Okorocha’s policies does not state how efficient or sustainable the citing of 27 new general hospitals are. What are these hospitals intended for: primary healthcare or specialist centres? Who is the primary care provider: Government or Private sector? How will they be sustained? Even when completed, what is the model of running these 27 new hospitals? Are they built for private-sector operations while the state at as regulator?
Like most of his policy programs, the underlying guidelines for Okorocha’s policy programs are not to correct inefficiencies, redistribute wealth, provide jobs for the people, or advance welfare, or equitable benefit distribution. In a nation where medical tourism account for about USD $1billion, Okorocha’s hospitals and health reforms, and healthcare policy would have been a shining example of how to design and implement healthcare reform in Nigeria.

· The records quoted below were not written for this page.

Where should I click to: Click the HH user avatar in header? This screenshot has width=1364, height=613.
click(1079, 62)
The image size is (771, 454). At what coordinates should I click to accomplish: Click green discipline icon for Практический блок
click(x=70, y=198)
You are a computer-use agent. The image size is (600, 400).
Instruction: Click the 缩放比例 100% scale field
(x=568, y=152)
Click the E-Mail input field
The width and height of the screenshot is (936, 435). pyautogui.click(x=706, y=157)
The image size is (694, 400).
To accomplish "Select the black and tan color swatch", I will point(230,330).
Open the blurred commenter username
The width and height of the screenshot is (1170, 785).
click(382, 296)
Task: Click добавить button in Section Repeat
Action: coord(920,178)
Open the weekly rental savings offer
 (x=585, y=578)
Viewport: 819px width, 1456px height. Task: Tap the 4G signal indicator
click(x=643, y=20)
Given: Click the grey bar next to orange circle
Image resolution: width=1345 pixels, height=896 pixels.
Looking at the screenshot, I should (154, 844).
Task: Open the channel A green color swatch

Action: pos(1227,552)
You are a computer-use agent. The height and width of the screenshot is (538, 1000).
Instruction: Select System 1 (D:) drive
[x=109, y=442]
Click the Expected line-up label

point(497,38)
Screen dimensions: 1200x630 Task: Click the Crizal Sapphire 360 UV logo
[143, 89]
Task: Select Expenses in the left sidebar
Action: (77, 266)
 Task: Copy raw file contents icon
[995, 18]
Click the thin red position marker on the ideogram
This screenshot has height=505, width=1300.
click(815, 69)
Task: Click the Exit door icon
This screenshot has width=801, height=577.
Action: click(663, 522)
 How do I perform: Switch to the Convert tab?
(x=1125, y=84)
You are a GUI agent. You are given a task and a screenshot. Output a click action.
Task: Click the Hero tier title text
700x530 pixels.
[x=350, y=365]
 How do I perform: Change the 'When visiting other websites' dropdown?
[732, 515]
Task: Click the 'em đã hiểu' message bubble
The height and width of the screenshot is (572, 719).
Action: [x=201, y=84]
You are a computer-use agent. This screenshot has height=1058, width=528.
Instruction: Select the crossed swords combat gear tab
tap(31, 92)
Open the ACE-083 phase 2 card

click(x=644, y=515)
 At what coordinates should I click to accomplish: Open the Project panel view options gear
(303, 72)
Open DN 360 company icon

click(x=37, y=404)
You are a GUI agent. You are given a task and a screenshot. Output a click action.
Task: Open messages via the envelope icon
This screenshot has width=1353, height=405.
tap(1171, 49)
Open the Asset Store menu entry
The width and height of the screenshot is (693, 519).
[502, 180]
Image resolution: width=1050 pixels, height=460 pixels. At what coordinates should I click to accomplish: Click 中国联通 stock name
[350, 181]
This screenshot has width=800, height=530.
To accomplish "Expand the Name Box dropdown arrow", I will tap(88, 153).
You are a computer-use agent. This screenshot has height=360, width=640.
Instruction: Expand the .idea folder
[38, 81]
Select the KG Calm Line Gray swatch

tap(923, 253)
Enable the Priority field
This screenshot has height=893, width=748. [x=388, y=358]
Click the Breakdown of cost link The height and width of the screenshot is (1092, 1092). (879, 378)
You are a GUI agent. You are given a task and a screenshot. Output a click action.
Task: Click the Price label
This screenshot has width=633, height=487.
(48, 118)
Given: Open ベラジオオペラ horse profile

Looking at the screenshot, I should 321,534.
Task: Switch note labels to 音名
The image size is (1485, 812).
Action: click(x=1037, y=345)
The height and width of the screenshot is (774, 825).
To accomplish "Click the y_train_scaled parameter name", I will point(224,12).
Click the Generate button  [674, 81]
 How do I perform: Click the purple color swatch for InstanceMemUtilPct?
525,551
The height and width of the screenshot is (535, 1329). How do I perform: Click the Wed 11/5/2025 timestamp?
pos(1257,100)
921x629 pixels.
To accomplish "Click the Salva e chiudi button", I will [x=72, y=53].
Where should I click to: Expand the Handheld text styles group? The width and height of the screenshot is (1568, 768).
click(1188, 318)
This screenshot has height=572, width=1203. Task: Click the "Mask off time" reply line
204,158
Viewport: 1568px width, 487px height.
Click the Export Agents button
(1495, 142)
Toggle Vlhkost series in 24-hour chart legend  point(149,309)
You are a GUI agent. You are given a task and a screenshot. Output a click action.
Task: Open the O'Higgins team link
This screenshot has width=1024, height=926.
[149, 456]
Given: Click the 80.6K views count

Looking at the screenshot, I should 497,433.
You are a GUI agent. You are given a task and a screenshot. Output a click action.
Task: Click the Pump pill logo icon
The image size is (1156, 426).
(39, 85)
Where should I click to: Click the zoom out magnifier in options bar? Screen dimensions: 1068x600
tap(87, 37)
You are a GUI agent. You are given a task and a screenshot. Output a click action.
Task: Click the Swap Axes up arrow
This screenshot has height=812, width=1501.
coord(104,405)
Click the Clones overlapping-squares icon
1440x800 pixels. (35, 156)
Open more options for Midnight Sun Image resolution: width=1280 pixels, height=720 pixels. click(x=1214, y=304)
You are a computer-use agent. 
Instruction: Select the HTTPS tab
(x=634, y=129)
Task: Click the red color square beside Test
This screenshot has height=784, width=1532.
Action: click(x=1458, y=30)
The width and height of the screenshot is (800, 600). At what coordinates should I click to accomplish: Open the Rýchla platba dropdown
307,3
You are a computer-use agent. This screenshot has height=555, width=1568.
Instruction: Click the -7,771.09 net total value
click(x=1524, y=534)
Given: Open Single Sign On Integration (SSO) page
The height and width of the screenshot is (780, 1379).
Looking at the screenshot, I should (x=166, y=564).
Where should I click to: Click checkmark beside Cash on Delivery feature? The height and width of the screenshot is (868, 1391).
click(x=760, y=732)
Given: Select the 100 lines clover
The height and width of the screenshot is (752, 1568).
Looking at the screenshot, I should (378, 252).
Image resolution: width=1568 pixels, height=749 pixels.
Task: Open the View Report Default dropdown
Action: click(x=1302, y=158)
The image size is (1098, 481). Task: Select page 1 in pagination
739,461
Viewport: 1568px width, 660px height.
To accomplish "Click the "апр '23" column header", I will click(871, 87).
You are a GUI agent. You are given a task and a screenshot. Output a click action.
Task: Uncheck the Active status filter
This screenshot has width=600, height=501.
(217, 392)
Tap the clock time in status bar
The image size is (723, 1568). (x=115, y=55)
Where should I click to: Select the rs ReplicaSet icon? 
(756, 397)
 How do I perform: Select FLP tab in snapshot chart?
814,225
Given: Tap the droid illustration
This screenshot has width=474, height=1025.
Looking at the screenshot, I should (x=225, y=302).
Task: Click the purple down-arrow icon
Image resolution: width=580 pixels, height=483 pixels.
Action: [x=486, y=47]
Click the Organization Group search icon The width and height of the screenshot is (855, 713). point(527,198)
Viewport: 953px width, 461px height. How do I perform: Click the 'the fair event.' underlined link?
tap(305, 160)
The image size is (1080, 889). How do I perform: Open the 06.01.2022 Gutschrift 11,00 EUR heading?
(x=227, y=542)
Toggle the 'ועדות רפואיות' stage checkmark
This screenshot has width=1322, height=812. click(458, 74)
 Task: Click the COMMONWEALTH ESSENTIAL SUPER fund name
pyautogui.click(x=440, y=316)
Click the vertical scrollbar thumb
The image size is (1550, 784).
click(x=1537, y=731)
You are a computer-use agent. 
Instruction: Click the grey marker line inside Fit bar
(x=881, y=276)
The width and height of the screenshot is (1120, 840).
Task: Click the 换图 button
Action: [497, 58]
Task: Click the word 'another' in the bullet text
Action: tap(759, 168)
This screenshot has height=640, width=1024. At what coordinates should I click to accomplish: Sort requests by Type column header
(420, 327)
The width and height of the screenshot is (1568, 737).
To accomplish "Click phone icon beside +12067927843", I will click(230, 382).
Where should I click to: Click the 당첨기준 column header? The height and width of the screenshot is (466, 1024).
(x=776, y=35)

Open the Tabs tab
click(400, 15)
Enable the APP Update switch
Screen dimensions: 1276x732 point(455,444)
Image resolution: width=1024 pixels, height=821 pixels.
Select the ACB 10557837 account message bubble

By indulging in repeated half-baked and poor quality construction around the state, Okorocha’s administration is robbing the state in terms of quality of work, resources and effort. This is because most of these buildings have been constructed without transparency, nor were the projects carried out by due bidding or due process. Worse still, with limited state resources, these projects are not completed.
Mr Okorocha has wasted state taxpayers fund having spent hundreds of millions constructing his “giant” but empty health centres across the state with none duly completed (except the Airforce centre along Owerri North). In short, Mr Okorocha’s health policies have been half hearted, and mostly have been detrimental to hundreds of thousands of Imo citizens.
A perfectly designed healthcare system with a carefully crafted (equitable or efficient) policy would have shown and signalled the seriousness of one Nigerian governor with the heart and will to implement healthcare reform in Nigeria. At best, it would have projected Okorocha as a forthright forward thinking beacon of hope in Nigeria, especially given his ridiculous presidential ambition. An incapacitated but honest president is much better than a brazenly corrupt and incompetent Okorocha.
Bamikole Adeleye is currently in Imo State on his Eastern Nigeria Governance Tour.